The other stuff is still kind of there. Sometimes it overlaps with one of the sub-groups, and sometimes it's just a hard to find small press offering. And with the advent of ebooks, those other areas have more of a shot. You no longer have such a short shelf life where you have to grab an existing audience and hook it hard.

And with indie publishing -- where a book doesn't have to support the infrastructure of a publishing company -- backlists and weird stuff can come back out of trunks and dawers, giving us even more choice. It isn't about what is available any more, it's about how your readers find you. Which brings me back to soy sauce.

At Oriental Mart, finding what you want can be a challenge, because you need to know the nationality of the product, yo may need to know the language too. But if you do know the right words, you can find it.

And that's how you find things in the modern internet world too. Google and Amazon's search algorithms use a lot of data, but it all comes down to words: genre, description, what we say about books on blogs and in reviews and in discussion. All that goes into the algorithms to help search engine customers find exactly what they want.

What we call our books, how we describe them when we talk about them out there on the interwebs, what other people call them, becomes a part of our branding and identity. It's how we are found. Which makes it important.

But unlike a grocery store, there isn't a manager making decisions. Items aren't going to be put on shelves because someone decided to put them there -- they're going to migrate there based on user behavior. Genre is going to evolve, and it may evolve rapidly. I have the feeling that the cozy is going to see a blossoming. It's going to once again be a robust genre full of variety -- but it may not be called by a single name.

Each element -- small town, romance, puzzle, cleverness, fun characters, light touch, clean language, no violence, etc -- those will each have a shelf, which will overlap with all the other shelves. You won't miss out because you went to the wrong one.

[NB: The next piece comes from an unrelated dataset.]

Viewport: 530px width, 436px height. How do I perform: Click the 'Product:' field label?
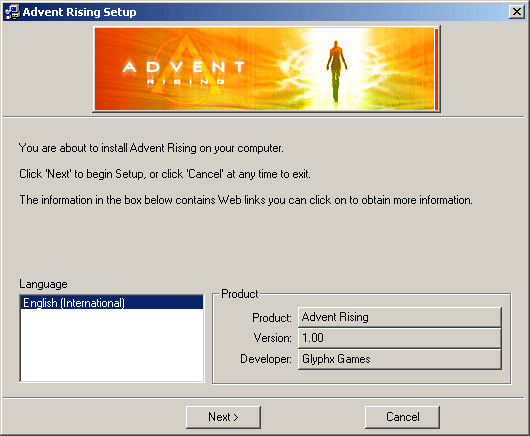click(272, 318)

You'll even find non-mysteries among them, because Amazon knows that mystery readers happen to also have a high affinity for this other story.

I'm looking forward to what is coming.

2 comments:

Elizabeth Spann Craig/Riley Adams said...

I'm looking forward to it, too. I think "tagging" (which is what Amazon calls it, and what I think you're talking about at the end of your post) will definitely be a tool for someone to find exactly the type of book they want to find. Now if a person is particularly unadventurous, this could mean a diet of one *particular* kind of book (I know kids who ONLY want books with talking animals with forest settings who go on epic adventures...). For others, maybe they're wanting to try out something specific but unusual--which might be hard to track down on a bookstore shelf, but easy with computer algorithms and tagging (urban, elderly vampire who lives in a coastal city, etc, etc.)

I think publishing is market driven, for obvious reasons. I *think* the new ebook publishing will prove the same--but with a different type of market and probably wider range.

The Daring Novelist said...

Tagging is one small part of what I was talking about -- a small visible thing, like a point on the tip of the iceberg.

I have a post coming up about search engine algorithms and how they are COMPLETELY changing the marketing model from anything we recognize. It's all natural and passive -- well, sort of passive.